Hey, a question about the recover function in Flyte:
I think at this given time it is not possible to recover a failed workflow with different task versions right?
Looking at use cases where a workflow fails, the user registers a new version for the failed task and recovers the failed workflow with the latest tasks version. I think this can also be done via caching but is this maybe on some agenda?
11/17/2023, 11:35 AM
given the static nature of how workflows are defined, i think this is a ways off, kinda goes against the reproducibility of flyte i feel.
but maybe possible one day? more like via redefining a new workflow with the new version i feel.
11/17/2023, 12:00 PM
Yeah makes complete sense to me - thank you!
11/17/2023, 8:50 PM
@Yee - Jan brings up an interesting point in this. We've hit this too and I think this scenario is pretty common.
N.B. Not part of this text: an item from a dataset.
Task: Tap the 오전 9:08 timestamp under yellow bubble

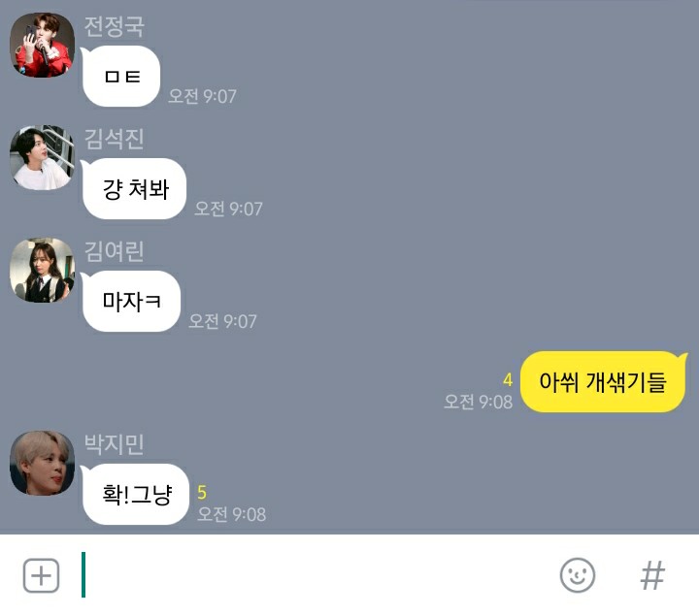Action: [478, 402]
Imagine we run our N step workflow. At step, say 5, it fails because the task has a problem. We need to fix our code so the task can complete but steps 1-4 are very long-running tasks and the outputs they created are large.
What is the "most right" way to re-use those nicely preserved/immutable outputs from steps 1-4? So far, we've just re-ran the entire workflow or come up with not-so-great ways to re-use the outputs.
11/21/2023, 1:58 AM
Could you two work on a ticket for this? Whatever form this takes, this will be a pretty core change to flyte. I can see some ways in which this can be accomplished, but they probably more fall in line with what terence was thinking… re-using prior outputs in a new workflow definition, rather than somehow augmenting the existing workflow or workflow execution. to do what you said today @Terence Kent you would’ve needed to have the foresight to make the outputs cached.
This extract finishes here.